● Passage for review:

Based on the contraction theory for analyzing the convergence of (10):

$$ \dot{\mu } = f(\mu ,t) = \frac{1}{\varepsilon }(g( - \mu + B_{\sigma }^{T} W^{ - 1} B_{\sigma } \mu - B_{\sigma }^{T} W^{ - 1} c - d_{\sigma } ) - B_{\sigma }^{T} W^{ - 1} B_{\sigma } \mu + B_{\sigma }^{T} W^{ - 1} c + d_{\sigma } ) $$

(13)

The partial derivative $ \frac{\partial f}{\partial \mu } $ is as following:

$$ \frac{\partial f}{\partial \mu } = \text{ }\left\{ {\begin{array}{*{20}l} { - \frac{{B_{\sigma }^{T} W^{ - 1} B_{\sigma } }}{\varepsilon }\text{ }if\text{ }\upsilon \ge \text{ }0} \hfill \\ { - \frac{1}{\varepsilon }\text{ }\upsilon < 0\text{ }} \hfill \\ \end{array} \text{ }} \right. $$

(14)

Where $ \upsilon = - \mu + B_{\sigma }^{T} W^{ - 1} B_{\sigma } \mu - B_{\sigma }^{T} W^{ - 1} c - d_{\sigma} $. Note that the derivate $ g^{\prime}(x) = 0 $ if $ x \ge \text{ }0 $ and $ g^{\prime}(x) = 1 $ if $ x < 0 $ (more exactly, it should be the upper right-hand derivative since the function $ g(x) $ is non-smooth at $ x = 0 $.) is used in the derivation of (14). By choose $ M = 1 $, we have

$$ \frac{{\partial f^{T} }}{\partial \mu }M + M\frac{\partial f}{\partial \mu } + \dot{M} = 2\frac{\partial f}{\partial \mu } \le - \frac{{2\hbox{min} (1,B_{\sigma }^{T} W^{ - 1} B_{\sigma } )}}{\varepsilon }\text{ } $$

(15)

Since $ W^{ - 1} $ is positive definite and $ B_{\sigma } $ is not equal to 0 (otherwise, the corresponding inequality in (2) does not include $ x $), we conclude that $ B_{\sigma }^{T} W^{ - 1} B_{\sigma } > 0 $ and $ \frac{{\hbox{min} (1,B_{\sigma }^{T} W^{ - 1} B_{\sigma } )}}{\varepsilon } > 0. $

By defining $ \beta = \frac{{\hbox{min} \{ 1,\min_{i} (1,B_{i}^{T} W^{ - 1} B_{i} )}}{\varepsilon } $, with $ B_{i}^{T} $ denoting the $ i{\text{th}} $ row of $ B $ and the set $ {\mathbf{S}} = \{ 1,2, \ldots ,p\} $, we have the following inequality for all $ \mu \in {\mathbb{R}} $ and all $ \sigma \in {\mathbf{S}} $ under the same metric $ M $,

$$ \frac{{\partial f^{T} }}{\partial x}M + M\frac{\partial f}{\partial x} + \dot{M} \le - \beta M $$

(16)

The whole state space of $ \mu $ is a contraction region.

Based on Lemma 3.2, $ \mu^{*} $ and $ x^{*} $, is the optimal solution to problem (1), and it is also an equilibrium point to Eq. (10).

● Required tasks:
**a)** In the contraction-theory derivation, what value is chosen for the metric M?
**b)** Reproduce the part of the contraction-theory derivation starting with "By defining $" and going on through "a contraction region.", substituting "entire" for "whole".
The material that comes next is separate from the contraction-theory derivation.

● Input data:
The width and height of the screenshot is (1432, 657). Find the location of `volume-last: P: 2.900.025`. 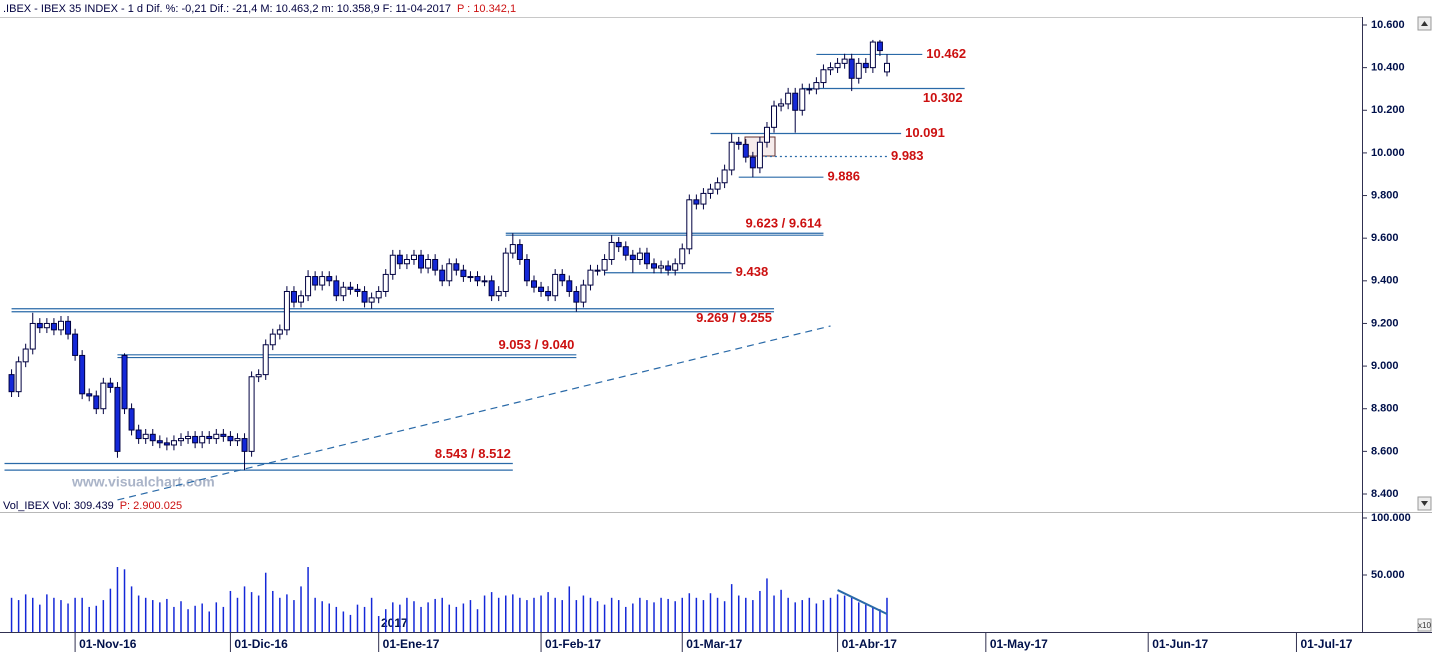

volume-last: P: 2.900.025 is located at coordinates (151, 506).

● Answers to the tasks:
**a)** M = 1

**b)**
By defining $ \beta = \frac{{\hbox{min} \{ 1,\min_{i} (1,B_{i}^{T} W^{ - 1} B_{i} )}}{\varepsilon } $, with $ B_{i}^{T} $ denoting the $ i{\text{th}} $ row of $ B $ and the set $ {\mathbf{S}} = \{ 1,2, \ldots ,p\} $, we have the following inequality for all $ \mu \in {\mathbb{R}} $ and all $ \sigma \in {\mathbf{S}} $ under the same metric $ M $,

$$ \frac{{\partial f^{T} }}{\partial x}M + M\frac{\partial f}{\partial x} + \dot{M} \le - \beta M $$

(16)

The entire state space of $ \mu $ is a contraction region.